▸ **PROBLEM**
Please render every one of the rows below as a Markdown table with two columns, No. and Line, giving each row a number and leaving out blank lines.

▸ **SUPPLIED ENTRIES**
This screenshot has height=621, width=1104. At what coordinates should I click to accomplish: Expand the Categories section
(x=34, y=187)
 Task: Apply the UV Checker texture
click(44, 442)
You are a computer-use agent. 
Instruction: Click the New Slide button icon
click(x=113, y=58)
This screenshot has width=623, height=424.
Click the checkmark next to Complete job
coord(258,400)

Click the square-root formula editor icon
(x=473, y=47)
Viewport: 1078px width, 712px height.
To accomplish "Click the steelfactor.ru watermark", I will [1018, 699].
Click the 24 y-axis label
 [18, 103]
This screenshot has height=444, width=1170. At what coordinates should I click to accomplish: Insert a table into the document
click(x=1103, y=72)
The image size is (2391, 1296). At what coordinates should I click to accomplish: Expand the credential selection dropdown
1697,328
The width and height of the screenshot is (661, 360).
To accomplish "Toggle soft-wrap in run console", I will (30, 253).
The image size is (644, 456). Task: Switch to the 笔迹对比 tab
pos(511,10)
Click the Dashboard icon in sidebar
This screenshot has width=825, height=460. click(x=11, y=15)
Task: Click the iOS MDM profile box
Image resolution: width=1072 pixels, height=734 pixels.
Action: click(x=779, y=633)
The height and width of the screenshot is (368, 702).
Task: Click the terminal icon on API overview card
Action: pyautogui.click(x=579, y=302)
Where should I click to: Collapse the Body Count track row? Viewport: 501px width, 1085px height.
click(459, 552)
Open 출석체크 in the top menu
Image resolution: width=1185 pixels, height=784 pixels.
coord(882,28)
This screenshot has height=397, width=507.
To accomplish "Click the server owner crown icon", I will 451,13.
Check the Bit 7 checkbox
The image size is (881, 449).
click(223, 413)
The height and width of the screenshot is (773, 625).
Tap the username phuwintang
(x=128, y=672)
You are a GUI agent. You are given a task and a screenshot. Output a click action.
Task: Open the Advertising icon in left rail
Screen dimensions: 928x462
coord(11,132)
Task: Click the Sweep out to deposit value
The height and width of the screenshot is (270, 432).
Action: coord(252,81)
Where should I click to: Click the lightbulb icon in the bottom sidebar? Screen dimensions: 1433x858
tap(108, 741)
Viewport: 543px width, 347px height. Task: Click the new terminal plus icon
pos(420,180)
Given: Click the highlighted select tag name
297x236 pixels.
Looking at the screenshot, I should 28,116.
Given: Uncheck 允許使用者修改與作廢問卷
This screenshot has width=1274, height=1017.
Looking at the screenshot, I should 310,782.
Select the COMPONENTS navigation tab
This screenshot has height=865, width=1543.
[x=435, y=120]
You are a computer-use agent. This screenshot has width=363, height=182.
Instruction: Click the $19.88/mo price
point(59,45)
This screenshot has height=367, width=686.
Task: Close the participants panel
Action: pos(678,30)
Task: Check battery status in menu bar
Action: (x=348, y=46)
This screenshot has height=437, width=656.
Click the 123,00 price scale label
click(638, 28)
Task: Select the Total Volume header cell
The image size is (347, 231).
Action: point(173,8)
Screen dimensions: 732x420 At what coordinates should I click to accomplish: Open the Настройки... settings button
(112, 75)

▸ **EXERCISE RESPONSE**
| No. | Line |
|---|---|
| 1 | This screenshot has height=621, width=1104. At what coordinates should I click to accomplish: Expand the Categories section |
| 2 | (x=34, y=187) |
| 3 |  Task: Apply the UV Checker texture |
| 4 | click(44, 442) |
| 5 | You are a computer-use agent.  |
| 6 | Instruction: Click the New Slide button icon |
| 7 | click(x=113, y=58) |
| 8 | This screenshot has width=623, height=424. |
| 9 | Click the checkmark next to Complete job |
| 10 | coord(258,400) |
| 11 | Click the square-root formula editor icon |
| 12 | (x=473, y=47) |
| 13 | Viewport: 1078px width, 712px height. |
| 14 | To accomplish "Click the steelfactor.ru watermark", I will [1018, 699]. |
| 15 | Click the 24 y-axis label |
| 16 |  [18, 103] |
| 17 | This screenshot has height=444, width=1170. At what coordinates should I click to accomplish: Insert a table into the document |
| 18 | click(x=1103, y=72) |
| 19 | The image size is (2391, 1296). At what coordinates should I click to accomplish: Expand the credential selection dropdown |
| 20 | 1697,328 |
| 21 | The width and height of the screenshot is (661, 360). |
| 22 | To accomplish "Toggle soft-wrap in run console", I will (30, 253). |
| 23 | The image size is (644, 456). Task: Switch to the 笔迹对比 tab |
| 24 | pos(511,10) |
| 25 | Click the Dashboard icon in sidebar |
| 26 | This screenshot has width=825, height=460. click(x=11, y=15) |
| 27 | Task: Click the iOS MDM profile box |
| 28 | Image resolution: width=1072 pixels, height=734 pixels. |
| 29 | Action: click(x=779, y=633) |
| 30 | The height and width of the screenshot is (368, 702). |
| 31 | Task: Click the terminal icon on API overview card |
| 32 | Action: pyautogui.click(x=579, y=302) |
| 33 | Where should I click to: Collapse the Body Count track row? Viewport: 501px width, 1085px height. |
| 34 | click(459, 552) |
| 35 | Open 출석체크 in the top menu |
| 36 | Image resolution: width=1185 pixels, height=784 pixels. |
| 37 | coord(882,28) |
| 38 | This screenshot has height=397, width=507. |
| 39 | To accomplish "Click the server owner crown icon", I will 451,13. |
| 40 | Check the Bit 7 checkbox |
| 41 | The image size is (881, 449). |
| 42 | click(223, 413) |
| 43 | The height and width of the screenshot is (773, 625). |
| 44 | Tap the username phuwintang |
| 45 | (x=128, y=672) |
| 46 | You are a GUI agent. You are given a task and a screenshot. Output a click action. |
| 47 | Task: Open the Advertising icon in left rail |
| 48 | Screen dimensions: 928x462 |
| 49 | coord(11,132) |
| 50 | Task: Click the Sweep out to deposit value |
| 51 | The height and width of the screenshot is (270, 432). |
| 52 | Action: coord(252,81) |
| 53 | Where should I click to: Click the lightbulb icon in the bottom sidebar? Screen dimensions: 1433x858 |
| 54 | tap(108, 741) |
| 55 | Viewport: 543px width, 347px height. Task: Click the new terminal plus icon |
| 56 | pos(420,180) |
| 57 | Given: Click the highlighted select tag name |
| 58 | 297x236 pixels. |
| 59 | Looking at the screenshot, I should 28,116. |
| 60 | Given: Uncheck 允許使用者修改與作廢問卷 |
| 61 | This screenshot has width=1274, height=1017. |
| 62 | Looking at the screenshot, I should 310,782. |
| 63 | Select the COMPONENTS navigation tab |
| 64 | This screenshot has height=865, width=1543. |
| 65 | [x=435, y=120] |
| 66 | You are a computer-use agent. This screenshot has width=363, height=182. |
| 67 | Instruction: Click the $19.88/mo price |
| 68 | point(59,45) |
| 69 | This screenshot has height=367, width=686. |
| 70 | Task: Close the participants panel |
| 71 | Action: pos(678,30) |
| 72 | Task: Check battery status in menu bar |
| 73 | Action: (x=348, y=46) |
| 74 | This screenshot has height=437, width=656. |
| 75 | Click the 123,00 price scale label |
| 76 | click(638, 28) |
| 77 | Task: Select the Total Volume header cell |
| 78 | The image size is (347, 231). |
| 79 | Action: point(173,8) |
| 80 | Screen dimensions: 732x420 At what coordinates should I click to accomplish: Open the Настройки... settings button |
| 81 | (112, 75) |